7

I know that cron events are stored in /var/log/syslog and I can use a command like:

sudo cat /var/log/syslog | grep cron 

to see them.

I'd much rather have the system keep a separate cron log file so it doesn't do as much work watching it, as it sorts through all the syslog messages to pull out the cron notifications.

Then I want to use the watch command so I always have an open terminal window showing cron activity.

How do I make the system keep a separate /var/log/cron.log file?

1 Answer 1

14

Here is the simplest way to do it:

--> Make a change in /etc/rsyslog.d/50-default.conf with your favorite editor:

sudo gedit /etc/rsyslog.d/50-default.conf

Use Ctrl-f (find) and type cron to find the line that says

#cron.*         /var/log/cron.log

Remove the # from that line. Then restart the service:

service rsyslog restart

From then on, all cron-related output will go to /var/log/cron.log


In order to prevent cron from sending summary emails, place this line at the beginning of your crontab file:

crontab -e
(Insert first line)
MAILTO=""

Then to watch it in near-real-time, first create a wcron command:

echo "#!/bin/bash" >wcron
echo "watch -n 10 tail -n 25 /var/log/cron.log" >>wcron
chmod +x wcron
sudo cp wcron /usr/sbin
  • watch -n 10 tells it to refresh the page every 10 seconds
  • tail -n 25 tells it to display the last 25 entries

Whenever you want to monitor cron in near-real-time in a terminal window, enter:

wcron

This is handy to have open in one of the 4 virtual desktops, perhaps along with System Monitor.

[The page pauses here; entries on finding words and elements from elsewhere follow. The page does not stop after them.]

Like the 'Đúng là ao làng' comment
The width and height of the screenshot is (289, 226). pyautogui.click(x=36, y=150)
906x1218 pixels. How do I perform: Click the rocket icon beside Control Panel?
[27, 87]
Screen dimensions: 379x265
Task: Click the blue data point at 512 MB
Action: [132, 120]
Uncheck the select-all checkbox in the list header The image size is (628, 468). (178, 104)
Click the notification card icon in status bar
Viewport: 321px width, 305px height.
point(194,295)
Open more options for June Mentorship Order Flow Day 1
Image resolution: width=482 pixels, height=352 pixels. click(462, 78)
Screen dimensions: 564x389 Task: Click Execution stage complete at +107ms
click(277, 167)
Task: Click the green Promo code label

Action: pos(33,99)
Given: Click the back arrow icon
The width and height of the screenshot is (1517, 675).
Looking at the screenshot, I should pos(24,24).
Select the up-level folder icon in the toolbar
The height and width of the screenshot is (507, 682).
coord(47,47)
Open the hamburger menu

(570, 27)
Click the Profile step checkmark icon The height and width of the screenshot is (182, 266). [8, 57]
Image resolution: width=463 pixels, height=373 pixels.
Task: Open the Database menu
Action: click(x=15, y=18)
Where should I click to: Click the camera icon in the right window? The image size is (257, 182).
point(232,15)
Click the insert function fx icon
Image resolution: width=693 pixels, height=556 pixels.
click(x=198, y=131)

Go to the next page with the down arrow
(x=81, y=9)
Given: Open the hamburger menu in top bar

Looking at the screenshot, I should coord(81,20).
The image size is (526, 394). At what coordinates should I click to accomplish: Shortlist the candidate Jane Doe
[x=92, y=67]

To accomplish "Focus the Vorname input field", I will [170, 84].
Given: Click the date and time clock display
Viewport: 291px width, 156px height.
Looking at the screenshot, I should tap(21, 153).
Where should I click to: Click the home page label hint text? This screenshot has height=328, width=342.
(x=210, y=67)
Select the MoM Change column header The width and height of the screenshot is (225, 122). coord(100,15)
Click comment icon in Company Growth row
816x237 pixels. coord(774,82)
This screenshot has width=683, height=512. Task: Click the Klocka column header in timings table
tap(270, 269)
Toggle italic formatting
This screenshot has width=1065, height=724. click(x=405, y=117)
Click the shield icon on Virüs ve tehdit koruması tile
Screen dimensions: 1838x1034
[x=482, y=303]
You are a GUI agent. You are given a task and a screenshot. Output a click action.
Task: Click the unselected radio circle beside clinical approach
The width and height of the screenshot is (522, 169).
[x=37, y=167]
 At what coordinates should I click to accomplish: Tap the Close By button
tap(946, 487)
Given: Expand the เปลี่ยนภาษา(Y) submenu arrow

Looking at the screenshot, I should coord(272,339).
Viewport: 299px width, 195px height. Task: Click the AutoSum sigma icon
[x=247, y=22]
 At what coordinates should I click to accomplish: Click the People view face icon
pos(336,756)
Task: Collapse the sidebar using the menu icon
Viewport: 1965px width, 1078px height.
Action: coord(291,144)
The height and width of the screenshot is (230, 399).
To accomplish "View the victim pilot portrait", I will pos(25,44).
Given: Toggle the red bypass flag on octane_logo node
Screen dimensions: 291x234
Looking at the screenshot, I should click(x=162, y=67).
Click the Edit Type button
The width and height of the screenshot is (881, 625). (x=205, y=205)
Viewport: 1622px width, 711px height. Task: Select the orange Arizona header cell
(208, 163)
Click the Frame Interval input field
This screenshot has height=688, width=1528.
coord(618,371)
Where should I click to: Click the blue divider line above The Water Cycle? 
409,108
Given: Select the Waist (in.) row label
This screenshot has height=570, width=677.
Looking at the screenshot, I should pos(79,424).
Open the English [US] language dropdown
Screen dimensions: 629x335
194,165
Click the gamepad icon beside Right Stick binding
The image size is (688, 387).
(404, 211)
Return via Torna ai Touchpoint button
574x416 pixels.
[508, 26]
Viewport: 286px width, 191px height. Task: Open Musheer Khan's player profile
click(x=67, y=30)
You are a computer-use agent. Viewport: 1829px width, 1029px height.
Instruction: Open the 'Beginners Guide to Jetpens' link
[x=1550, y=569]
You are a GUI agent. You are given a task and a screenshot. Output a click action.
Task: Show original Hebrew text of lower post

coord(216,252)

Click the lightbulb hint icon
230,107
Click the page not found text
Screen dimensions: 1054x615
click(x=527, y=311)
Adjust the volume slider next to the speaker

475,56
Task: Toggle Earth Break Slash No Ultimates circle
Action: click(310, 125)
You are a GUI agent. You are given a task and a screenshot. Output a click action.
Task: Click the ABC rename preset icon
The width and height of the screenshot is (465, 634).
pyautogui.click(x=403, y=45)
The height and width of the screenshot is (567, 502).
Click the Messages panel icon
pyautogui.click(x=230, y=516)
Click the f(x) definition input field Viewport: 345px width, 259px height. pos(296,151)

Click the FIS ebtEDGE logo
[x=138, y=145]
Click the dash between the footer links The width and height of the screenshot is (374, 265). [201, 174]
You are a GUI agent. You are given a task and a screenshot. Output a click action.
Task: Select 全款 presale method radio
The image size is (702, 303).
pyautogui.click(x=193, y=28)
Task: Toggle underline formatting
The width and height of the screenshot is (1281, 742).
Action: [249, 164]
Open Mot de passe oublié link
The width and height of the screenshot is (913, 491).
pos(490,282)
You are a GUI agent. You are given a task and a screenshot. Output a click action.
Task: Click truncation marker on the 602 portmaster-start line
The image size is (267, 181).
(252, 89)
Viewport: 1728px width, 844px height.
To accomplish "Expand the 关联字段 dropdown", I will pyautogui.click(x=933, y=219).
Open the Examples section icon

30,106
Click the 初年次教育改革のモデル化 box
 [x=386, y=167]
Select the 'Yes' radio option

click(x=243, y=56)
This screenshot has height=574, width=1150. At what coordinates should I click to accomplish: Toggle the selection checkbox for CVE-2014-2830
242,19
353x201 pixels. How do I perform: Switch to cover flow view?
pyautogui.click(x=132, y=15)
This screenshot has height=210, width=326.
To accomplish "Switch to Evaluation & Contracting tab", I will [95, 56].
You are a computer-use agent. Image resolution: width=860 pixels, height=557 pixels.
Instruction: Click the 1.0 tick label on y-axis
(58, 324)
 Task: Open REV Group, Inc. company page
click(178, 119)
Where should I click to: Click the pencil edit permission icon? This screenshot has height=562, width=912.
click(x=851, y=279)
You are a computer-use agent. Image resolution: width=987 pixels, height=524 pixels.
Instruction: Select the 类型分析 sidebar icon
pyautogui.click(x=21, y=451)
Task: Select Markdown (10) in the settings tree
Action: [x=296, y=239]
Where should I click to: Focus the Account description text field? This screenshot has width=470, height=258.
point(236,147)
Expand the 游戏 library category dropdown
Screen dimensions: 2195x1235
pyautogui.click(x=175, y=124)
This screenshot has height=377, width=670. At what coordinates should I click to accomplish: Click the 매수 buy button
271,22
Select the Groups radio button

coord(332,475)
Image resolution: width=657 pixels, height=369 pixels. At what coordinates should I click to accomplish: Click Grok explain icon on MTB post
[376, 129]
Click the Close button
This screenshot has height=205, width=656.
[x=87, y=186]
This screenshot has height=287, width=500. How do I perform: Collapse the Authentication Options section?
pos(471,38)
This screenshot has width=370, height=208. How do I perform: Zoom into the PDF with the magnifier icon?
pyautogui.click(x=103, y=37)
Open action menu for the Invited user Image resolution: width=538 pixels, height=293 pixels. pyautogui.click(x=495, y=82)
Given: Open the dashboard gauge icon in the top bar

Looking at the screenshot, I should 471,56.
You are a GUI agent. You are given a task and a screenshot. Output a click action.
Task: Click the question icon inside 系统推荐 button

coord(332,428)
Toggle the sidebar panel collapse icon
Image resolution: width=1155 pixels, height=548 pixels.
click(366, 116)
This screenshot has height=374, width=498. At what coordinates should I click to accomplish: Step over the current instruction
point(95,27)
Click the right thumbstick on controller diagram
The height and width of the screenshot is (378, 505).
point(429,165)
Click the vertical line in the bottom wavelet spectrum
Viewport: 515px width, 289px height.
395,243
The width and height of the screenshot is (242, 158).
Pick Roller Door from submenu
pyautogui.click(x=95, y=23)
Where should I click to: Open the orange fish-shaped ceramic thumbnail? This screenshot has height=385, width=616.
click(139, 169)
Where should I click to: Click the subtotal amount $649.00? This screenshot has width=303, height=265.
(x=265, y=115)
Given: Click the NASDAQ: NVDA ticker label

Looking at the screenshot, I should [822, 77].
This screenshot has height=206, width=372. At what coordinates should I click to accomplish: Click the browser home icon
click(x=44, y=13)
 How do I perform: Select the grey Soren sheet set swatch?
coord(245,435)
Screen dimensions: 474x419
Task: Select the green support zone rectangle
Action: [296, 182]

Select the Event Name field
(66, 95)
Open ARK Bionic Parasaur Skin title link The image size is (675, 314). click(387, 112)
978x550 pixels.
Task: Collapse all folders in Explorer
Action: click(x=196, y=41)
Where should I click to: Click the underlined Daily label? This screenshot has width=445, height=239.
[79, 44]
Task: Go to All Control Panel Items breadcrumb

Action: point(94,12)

If you want to see more than just the launch times of longer jobs, it is easy to make the cron.log show both script start times and script end times, along with non-zero exit status messages.

How to change cron log level?

PARAPHRASED EXCERPT:

From Ubuntu 15.04 on, upstart using /etc/init/*.conf is replaced by systemd using configuration files in /lib/systemd/system/ and /etc/systemd/system/. Although a file /etc/init/cron.conf is still existent in Ubuntu 16.04, the script normally in use to start cron now is /lib/systemd/system/cron.service.

To add the -L 15 option, open the editor by using:

sudo systemctl edit --full cron

OR I RECOMMEND:

sudo gedit /lib/systemd/system/cron.service

and replace the line

ExecStart=/usr/sbin/cron -f $EXTRA_OPTS

with

ExecStart=/usr/sbin/cron -L 15 -f $EXTRA_OPTS

Then reload the configuration:

sudo systemctl restart cron

It will load it on boot also.


This enables wcron to show all the information you need to watch your cron system as it runs your scripts on schedule.


One final idea for monitoring cron is to teach your scripts to speak.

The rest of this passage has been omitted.